Fragmento del documento:

———

En 1975, un joven de 33 años trabajaba de carpintero en la oficina de Francis Ford Coppola en unos estudios de Los Ángeles. Le reclutó el diseñador de la reforma, amigo suyo. El carpintero puso una condición: “Vale, Dean, lo haré, pero sólo de noche”. Porque el joven carpintero era en realidad actor. Llevaba diez años en Hollywood, si bien actuando de manera esporádica por esos días, eligiendo en exclusiva los papeles que le interesaban. De ahí lo de la carpintería. Y lo de trabajar de noche: no por vergüenza de su labor, sino por saber que no le convenía ser visto en ese papel; ni por el dueño de la oficina (con quien había trabajado un año antes en La conversación) ni por otros de la llamada Industria. Pero una de esas noches el amanecer le pilló trabajando. Estaba en el suelo, instalando la puerta de la oficina, cuando emergieron por ella, entre otros, Francis Ford Coppola y George Lucas; este último, el otro director con quien había rodado más recientemente, en una de esas películas que también le interesó hacer, American Graffiti (1973). Así que tuvieron que darse los buenos días.

———

Datos proporcionados:
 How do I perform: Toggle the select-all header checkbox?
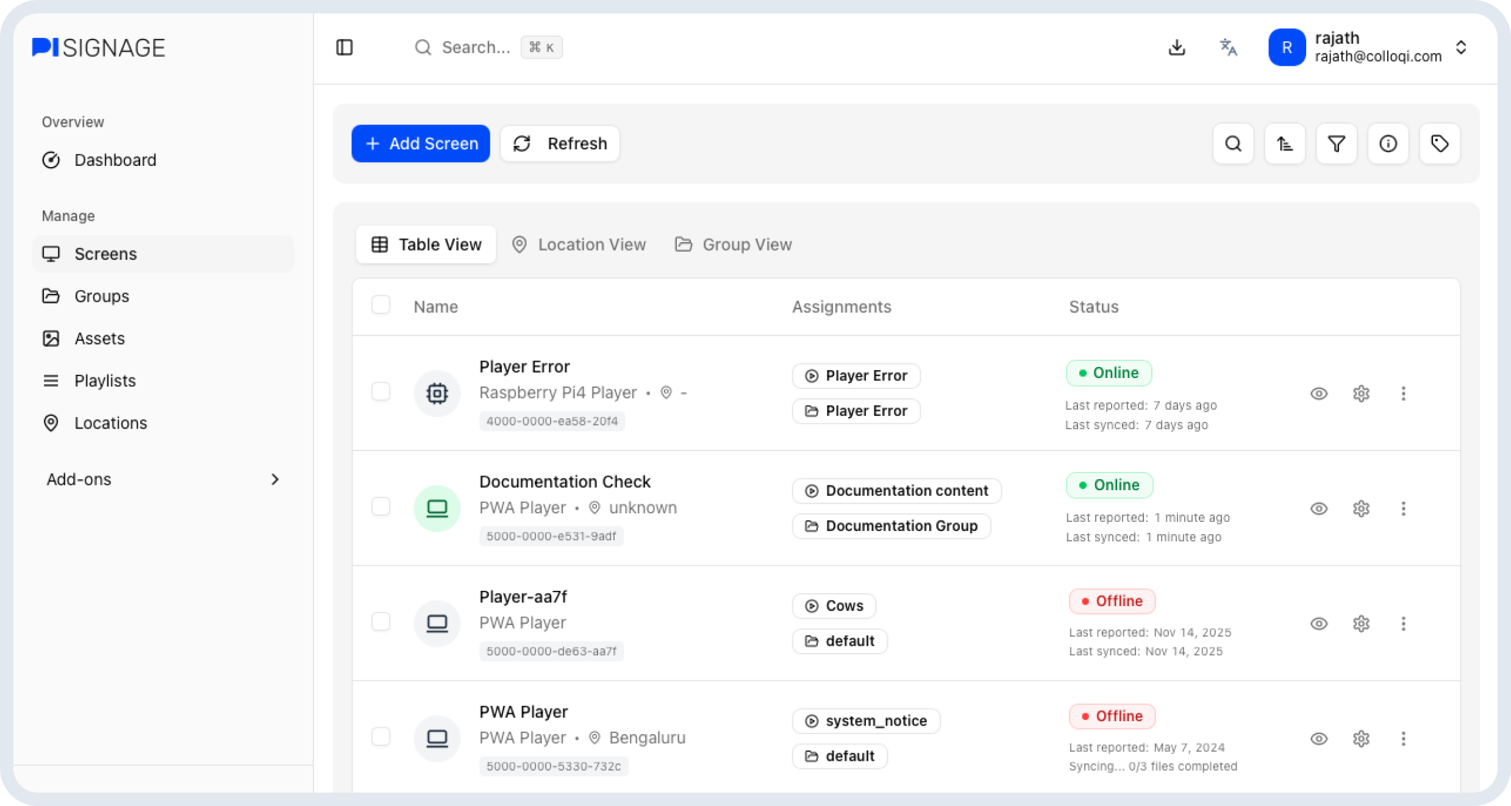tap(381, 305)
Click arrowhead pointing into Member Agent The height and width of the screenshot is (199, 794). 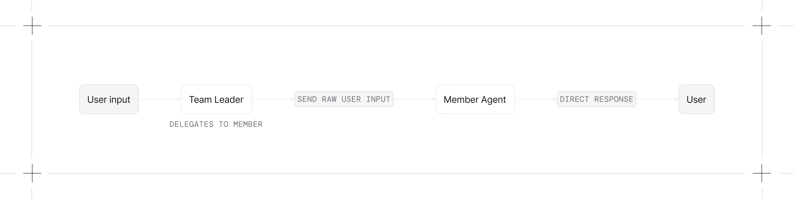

———

Objetivo del ejercicio:
Responde a estas preguntas con datos del fragmento sobre el carpintero en la oficina de Coppola:
(a) ¿Qué condición puso el carpintero para aceptar el trabajo?
(b) ¿En qué película había trabajado con Coppola un año antes?
(c) ¿Qué estaba instalando cuando entraron Coppola y Lucas?

Respuesta al ejercicio:
(a) Trabajar solo de noche.
(b) En La conversación.
(c) La puerta de la oficina.